# Ghost caught on Film



## Bobm (Aug 26, 2003)

This is kind of hard to see and hear so you have to concentrate on your computer and turn your speakers up a little but its really pretty amazing film clip. Read the instructions and watch it.
Heres the link 
http://www.stokeyouth.co.uk/coffee.html


----------



## bubolc (Aug 11, 2003)

thanks for the nightmares bobm.
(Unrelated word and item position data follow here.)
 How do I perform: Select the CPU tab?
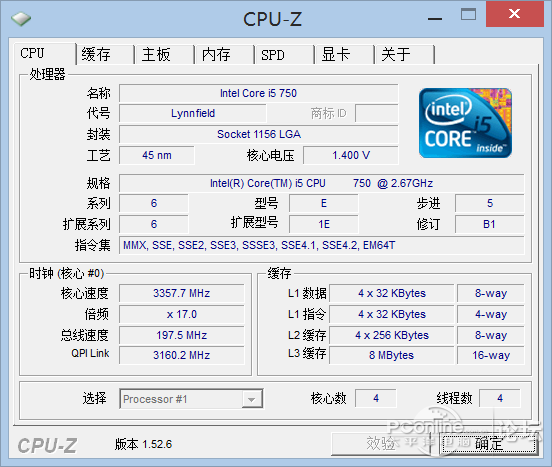click(x=45, y=53)
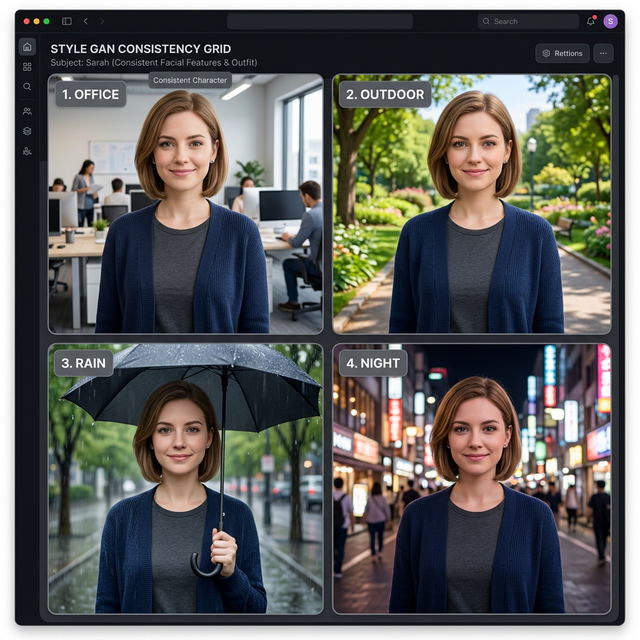Image resolution: width=640 pixels, height=640 pixels.
Task: Open the three-dot more options menu
Action: 603,53
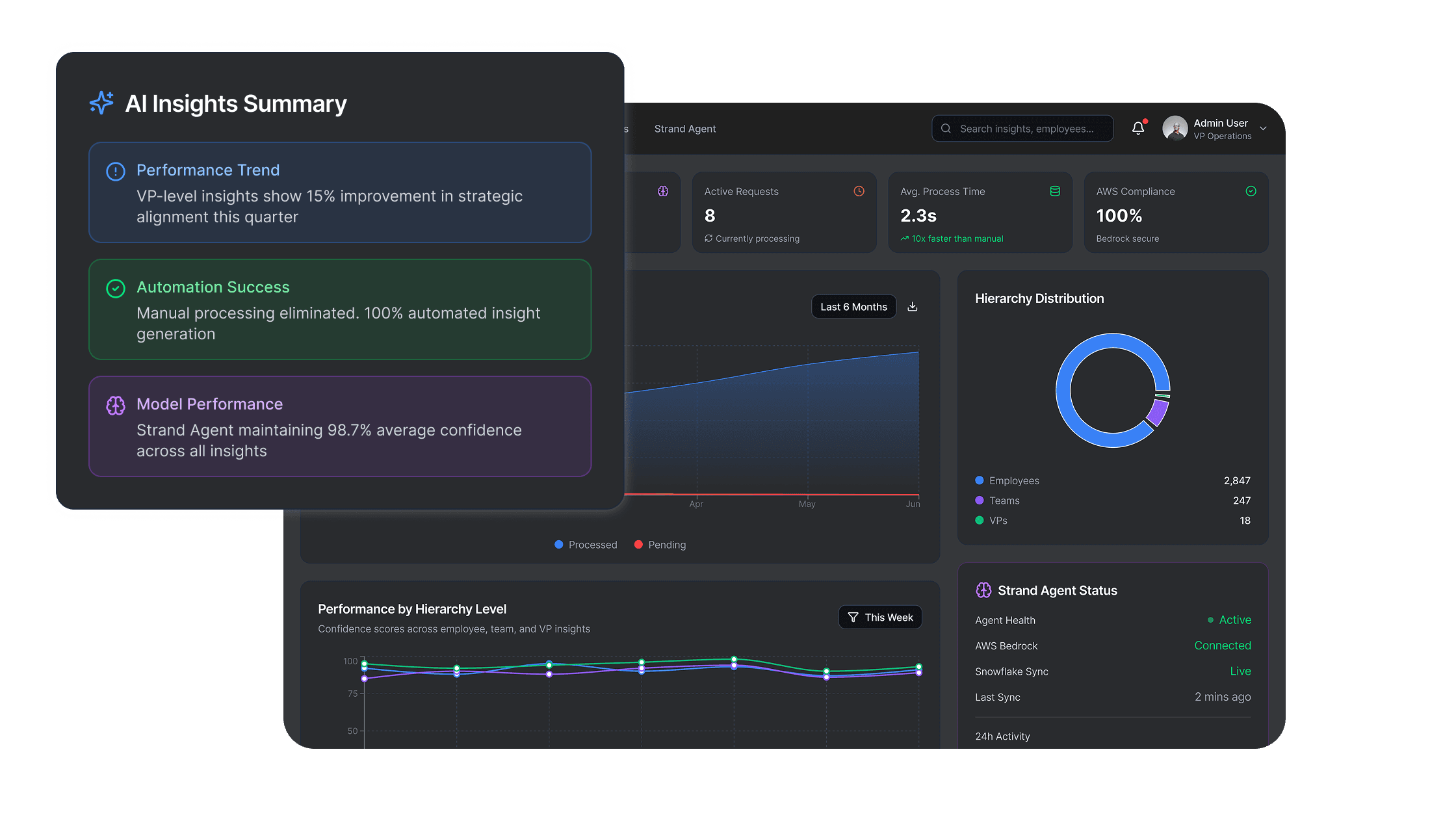Click the Hierarchy Distribution panel title
1456x819 pixels.
tap(1040, 298)
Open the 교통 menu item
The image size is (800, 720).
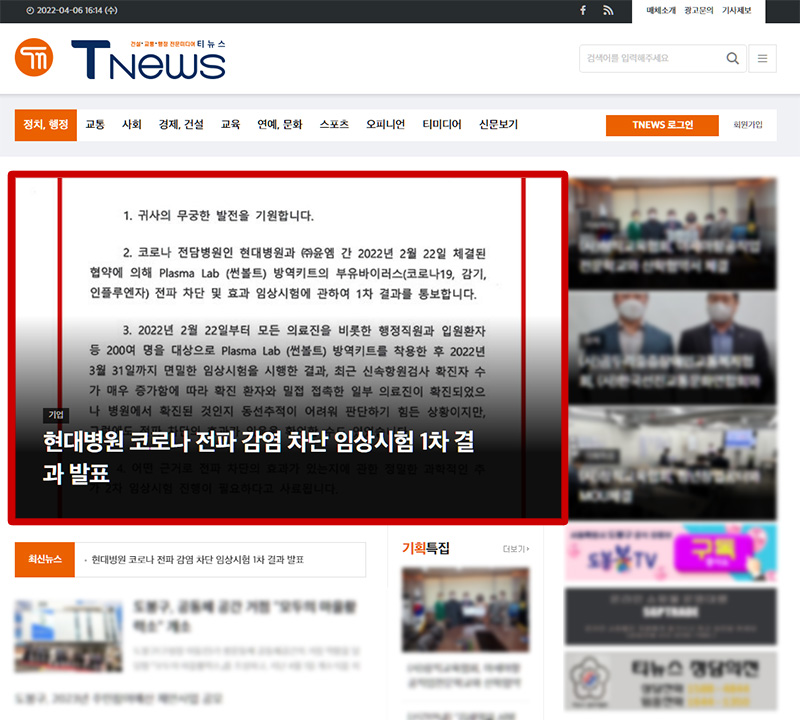[x=95, y=125]
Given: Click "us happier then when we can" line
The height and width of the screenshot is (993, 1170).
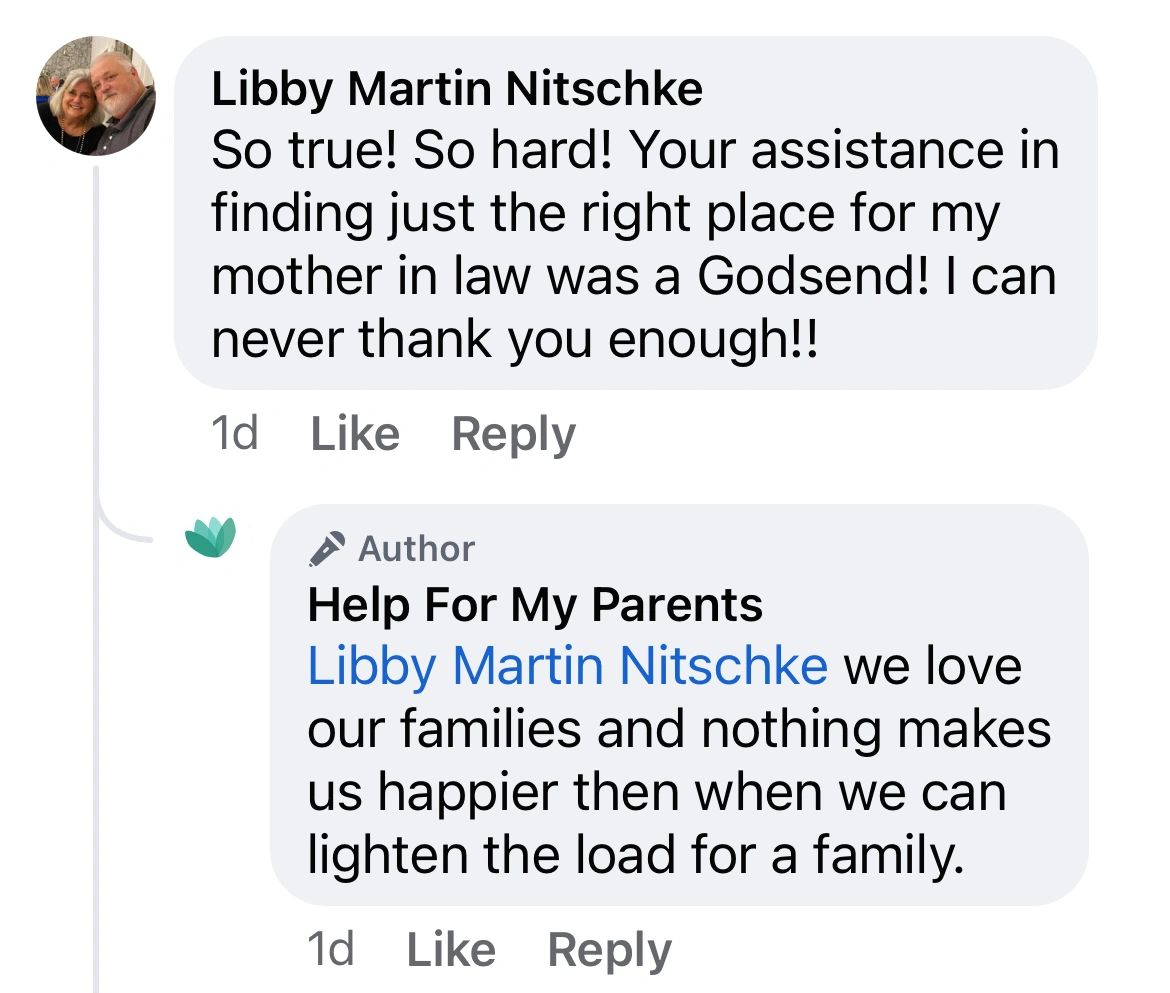Looking at the screenshot, I should point(655,792).
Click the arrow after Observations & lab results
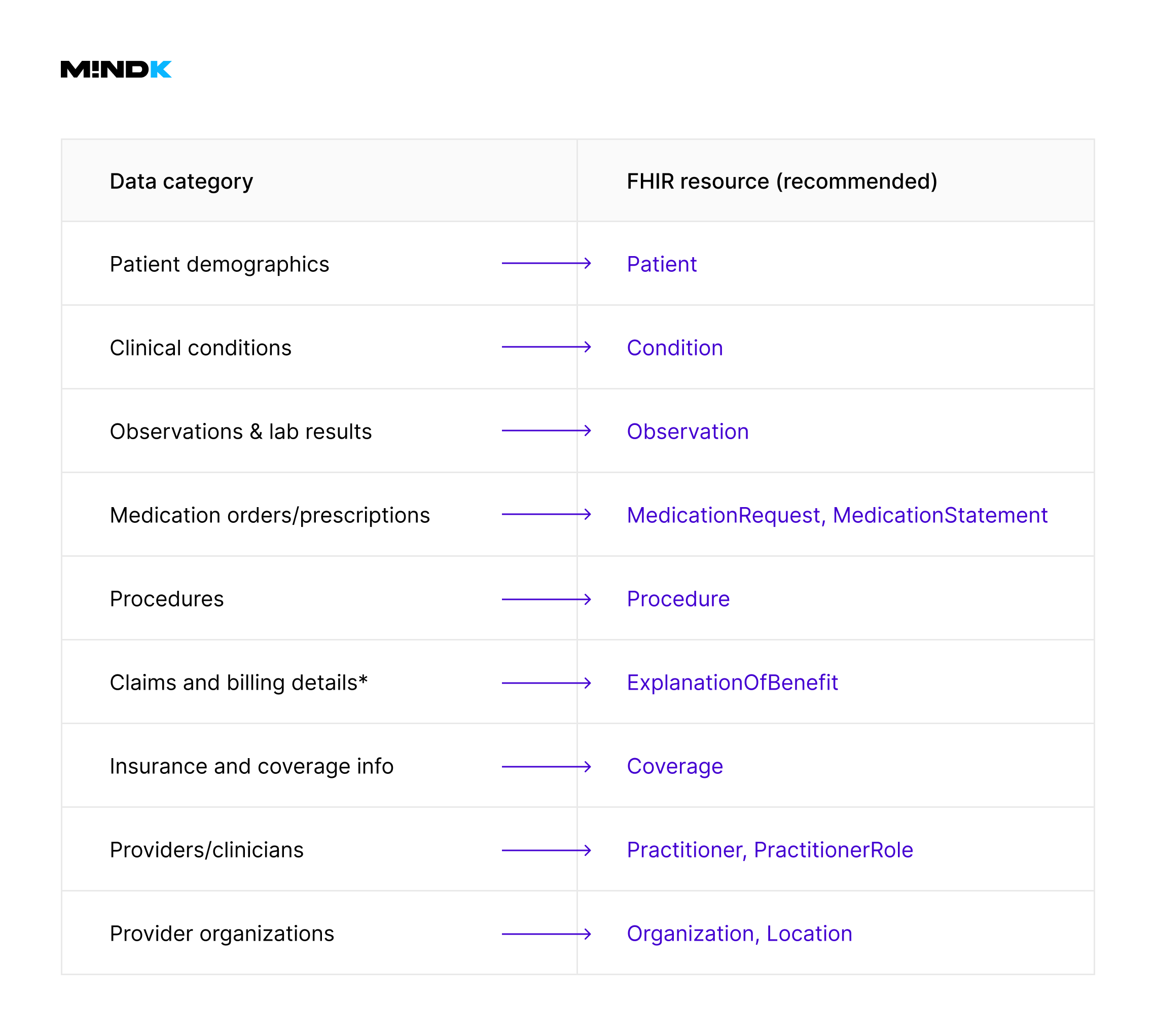 click(x=546, y=431)
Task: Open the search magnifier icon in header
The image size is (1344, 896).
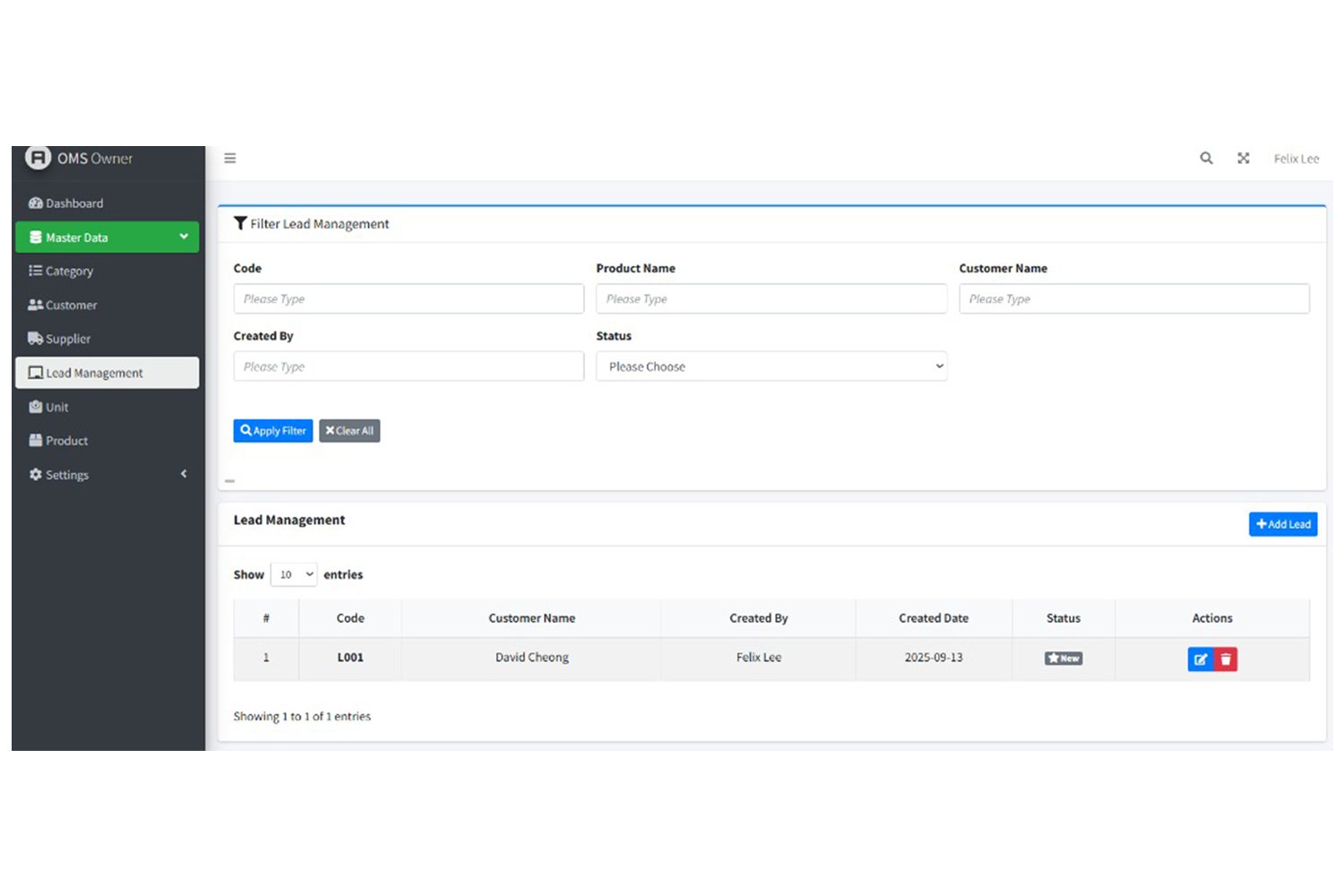Action: pos(1206,159)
I think I wet myself.


----------



## djleye (Nov 14, 2002)

You dink Bob!!!!!!!    :lol:


----------



## Bobm (Aug 26, 2003)

Its pretty cool isn't it, unfortuately its a little hard to hear I had to turn my speakers up pretty loud but my hearing's not that great


----------



## Waterfowlerguy (Mar 4, 2004)

I don't think that was a ghost...I think it was BobM waking up to a democrat in the whitehouse!...I think the scream might be louder though :lol: ....That was pretty good bob...I have to go wipe now....


----------



## Bobm (Aug 26, 2003)

:lol: :lol: :lol: Like I said its pretty cool but hard to hear.....


----------



## dlip (May 16, 2004)

bobm, the link aint workin, think you could send me a different link and give me instructions on how to get to it, i want to see it!


----------



## Bobm (Aug 26, 2003)

I guess they took it off I'll see if if I can find it somewhere else I wish I would of downloaded it, its pretty good.


----------



## FACE (Mar 10, 2003)

http://www.hypertony.co.uk/~tony/classaudoads.htm


----------



## sotaman (Apr 6, 2004)

that was cool man did i jump


----------



## Bobm (Aug 26, 2003)

Our receptionist at work almost wet her pants :lol: :beer:


----------



## zogman (Mar 20, 2002)

Bob,
To guote my wife "you spend way too much time on the computer" :computer: Do you have a job????? oke:


----------



## faithsdave (Jan 8, 2004)

THAT RULES! Now how do I get the kids off the ceiling?


----------



## GooseGetter (Feb 20, 2004)

Like Waterfowlerguy said "....That was pretty good bob...I have to go wipe now...."


----------



## nickle ditch (Aug 26, 2002)

Holy crap!! Got me and my wife. I think I'll try it on the kids tonight.


----------